* Work required
I need the lines below from the one with "You are a computer-use" down to the one with "Instruction: Open the" reproduced exactly, both ends included, and nothing else.

* Material supplied
=-=-=-=-=

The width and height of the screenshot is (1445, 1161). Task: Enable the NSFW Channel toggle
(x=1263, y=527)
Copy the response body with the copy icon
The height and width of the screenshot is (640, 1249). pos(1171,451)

=-=-=-=-=

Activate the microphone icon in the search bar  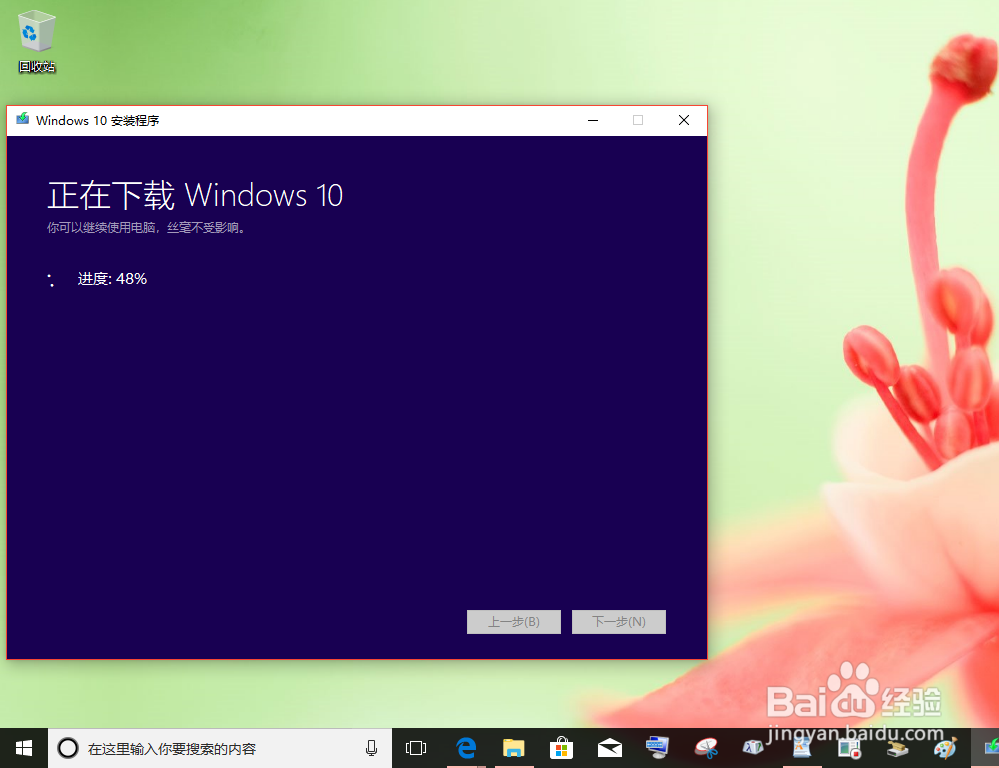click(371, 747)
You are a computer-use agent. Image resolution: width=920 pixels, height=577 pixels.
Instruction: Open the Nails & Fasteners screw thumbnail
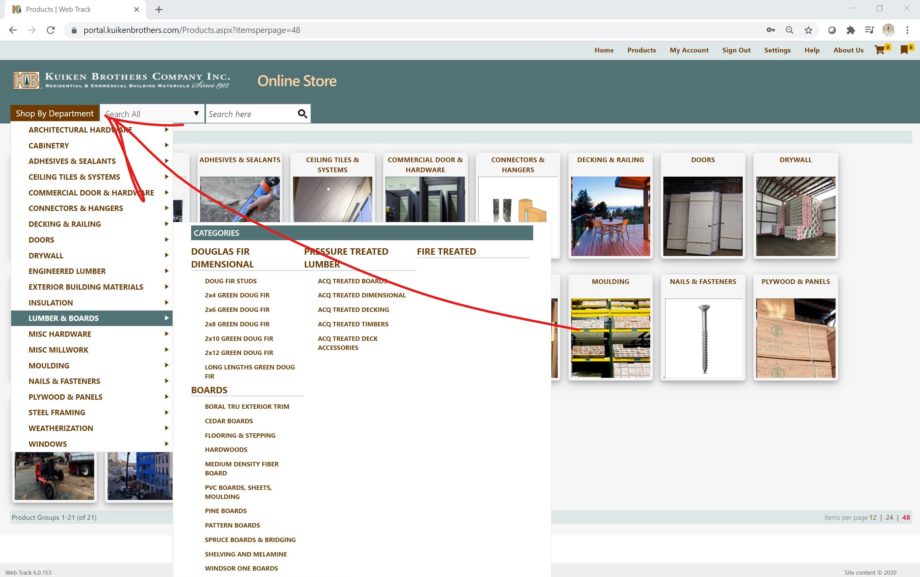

=-=-=-=-=

* Answer section
You are a computer-use agent. Image resolution: width=920 pixels, height=577 pixels.
Instruction: Open the Nails & Fasteners screw thumbnail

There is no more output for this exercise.